David Henderson, a research fellow at the Hoover Institution, entitles his response “The Meaning of Libertarianism.” The title promises at least a brief elucidation of what in Henderson’s view are the core doctrines of libertarianism. Unfortunately, this is not forthcoming. Instead Henderson begins by embracing Cowen’s distinction between “smart libertarians” and unnamed others, presumably the dummies and the “unsavory.” However, contrary to Cowen, Henderson identifies smart libertarians with a few mainstream libertarian institutions. These comprise “three main organizations,” namely the Reason Foundation, the Cato Institute, and the Mercatus Center affiliated with George Mason University. Ironically, the director of the Mercatus Center is none other than Tyler Cowen. It is not surprising, therefore, that for Henderson libertarianism means efficient solutions to economic and social problems promulgated by policy analysts at selected think tanks.
The bulk of Henderson’s article is thus confined to citations of research and anecdotes indicating how the free market and entrepreneurship would solve or alleviate the problems raised by Cowen, including traffic congestion, low-quality K-12 education, and climate change. Near the end of his article Henderson rehearses the venerable public choice argument demonstrating that the perverse incentive structure confronting politicians, bureaucrats, and voters in the political arena produces the inefficient outcomes that Cowen bemoans. This contrasts with the alignment of incentives guiding and coordinating the actions of consumers and producers in the market economy, which would conduce to a more efficient resolution of most of these problems.
Henderson does score cogent points against Cowen. But, in the end, Henderson’s version of libertarianism amounts to little more than economism, the narrow and hollow doctrine of enlisting market forces to improve social efficiency under the existing political regime. Henderson’s economistic approach to libertarianism is epitomized in Milton Friedman’s classic work Capitalism and Freedom.
Richard Ebeling, the prolific and prominent Austrian economist and libertarian, attempts to engage Cowen on a broader philosophical level than Henderson does. In his article, Ebeling extolls and warns against losing sight of the “classical liberal ideal.” This is all well and good, and like Henderson, Ebeling lands some telling blows against Cowen’s eccentric political credo. Ebeling’s critique is especially effective in demonstrating that government intervention leads to a distortion of economic calculation and the irrational allocation of scarce resources. But the reader looks in vain for a solid and inspiring statement of the classical liberal ideal.
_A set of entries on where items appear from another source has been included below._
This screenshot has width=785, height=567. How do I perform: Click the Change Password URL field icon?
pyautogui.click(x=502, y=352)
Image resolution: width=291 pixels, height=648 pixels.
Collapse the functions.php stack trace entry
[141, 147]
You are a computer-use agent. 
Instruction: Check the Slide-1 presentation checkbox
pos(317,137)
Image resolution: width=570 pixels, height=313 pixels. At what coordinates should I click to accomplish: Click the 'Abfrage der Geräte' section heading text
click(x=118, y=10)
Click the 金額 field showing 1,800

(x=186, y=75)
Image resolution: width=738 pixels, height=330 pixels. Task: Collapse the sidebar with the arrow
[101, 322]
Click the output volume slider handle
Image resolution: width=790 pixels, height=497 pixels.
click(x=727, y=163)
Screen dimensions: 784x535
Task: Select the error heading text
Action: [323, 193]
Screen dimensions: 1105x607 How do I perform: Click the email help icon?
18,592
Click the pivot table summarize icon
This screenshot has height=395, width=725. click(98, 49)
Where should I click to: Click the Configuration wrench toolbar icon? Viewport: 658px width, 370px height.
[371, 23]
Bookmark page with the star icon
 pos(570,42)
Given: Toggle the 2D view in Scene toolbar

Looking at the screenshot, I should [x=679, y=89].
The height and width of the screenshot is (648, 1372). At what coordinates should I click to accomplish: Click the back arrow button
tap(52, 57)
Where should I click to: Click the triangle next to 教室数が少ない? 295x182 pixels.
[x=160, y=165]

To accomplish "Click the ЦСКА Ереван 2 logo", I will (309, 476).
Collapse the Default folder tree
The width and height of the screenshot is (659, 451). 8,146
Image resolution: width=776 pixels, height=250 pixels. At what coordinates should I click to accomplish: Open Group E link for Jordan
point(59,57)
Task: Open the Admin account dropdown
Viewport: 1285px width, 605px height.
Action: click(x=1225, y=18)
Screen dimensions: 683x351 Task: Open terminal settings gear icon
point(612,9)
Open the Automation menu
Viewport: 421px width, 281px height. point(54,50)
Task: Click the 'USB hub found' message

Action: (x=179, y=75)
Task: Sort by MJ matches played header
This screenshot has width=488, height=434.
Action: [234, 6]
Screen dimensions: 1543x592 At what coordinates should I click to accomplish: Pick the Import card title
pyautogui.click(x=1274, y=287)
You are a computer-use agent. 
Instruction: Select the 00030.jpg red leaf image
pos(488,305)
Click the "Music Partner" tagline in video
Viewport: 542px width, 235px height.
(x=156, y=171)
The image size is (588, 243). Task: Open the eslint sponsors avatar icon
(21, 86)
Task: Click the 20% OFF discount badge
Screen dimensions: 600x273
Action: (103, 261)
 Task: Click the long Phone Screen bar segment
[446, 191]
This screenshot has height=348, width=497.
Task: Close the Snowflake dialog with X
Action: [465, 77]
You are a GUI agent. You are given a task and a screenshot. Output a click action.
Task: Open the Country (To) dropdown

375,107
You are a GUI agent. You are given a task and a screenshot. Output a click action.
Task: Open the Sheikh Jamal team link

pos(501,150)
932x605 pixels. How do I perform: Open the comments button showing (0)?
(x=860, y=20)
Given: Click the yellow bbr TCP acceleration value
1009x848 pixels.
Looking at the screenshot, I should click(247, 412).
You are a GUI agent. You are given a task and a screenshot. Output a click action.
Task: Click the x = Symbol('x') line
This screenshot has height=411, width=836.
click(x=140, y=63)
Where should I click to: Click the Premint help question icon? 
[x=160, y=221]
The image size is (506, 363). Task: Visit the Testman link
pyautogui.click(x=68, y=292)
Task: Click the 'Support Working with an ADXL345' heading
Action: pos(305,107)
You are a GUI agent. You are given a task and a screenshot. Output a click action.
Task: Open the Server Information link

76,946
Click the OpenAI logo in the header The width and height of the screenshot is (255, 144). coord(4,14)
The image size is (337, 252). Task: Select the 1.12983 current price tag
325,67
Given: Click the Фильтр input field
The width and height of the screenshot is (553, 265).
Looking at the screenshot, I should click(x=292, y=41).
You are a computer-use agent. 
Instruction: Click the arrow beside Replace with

In the end, Ebeling does not seem able to completely free himself from the economistic approach to libertarianism, lamenting “how difficult the logic of the ‘economic way of thinking’ can be for so many to, at first, grasp and understand.” As if learning economics by itself—even sound Austrian economics—will cause the scales to fall from the eyes of the deceived and subjugated masses and allow them to suddenly see the true nature of the state as a criminal enterprise and the great and immediate enemy of human freedom.
More generally, Cowen’s State Capacity Libertarianism harkens back to an older tradition that frankly places the state beyond and above society. In this view, the state is a nonmarginal actor whose task is to achieve certain collective outcomes intuited by Cowen or some other political philosopher. In order to achieve its ordained goals, however, the state must possess two things: 1. sufficient legal capacity to enforce its laws and regulations throughout the territory over which it exercises a monopoly of violence; and 2. sufficient legal fiscal capacity to extract from its subjects the needed resources, the quantity of which are rigidly fixed by its duties. Chief among these duties, according to Cowen, is “the maintenance and extension of capitalism” to promote economic growth. Additionally, the state needs to be “strong” and “centralized,” although not necessarily large in size or scope, to discharge its responsibilities. Hence, state capacity libertarianism.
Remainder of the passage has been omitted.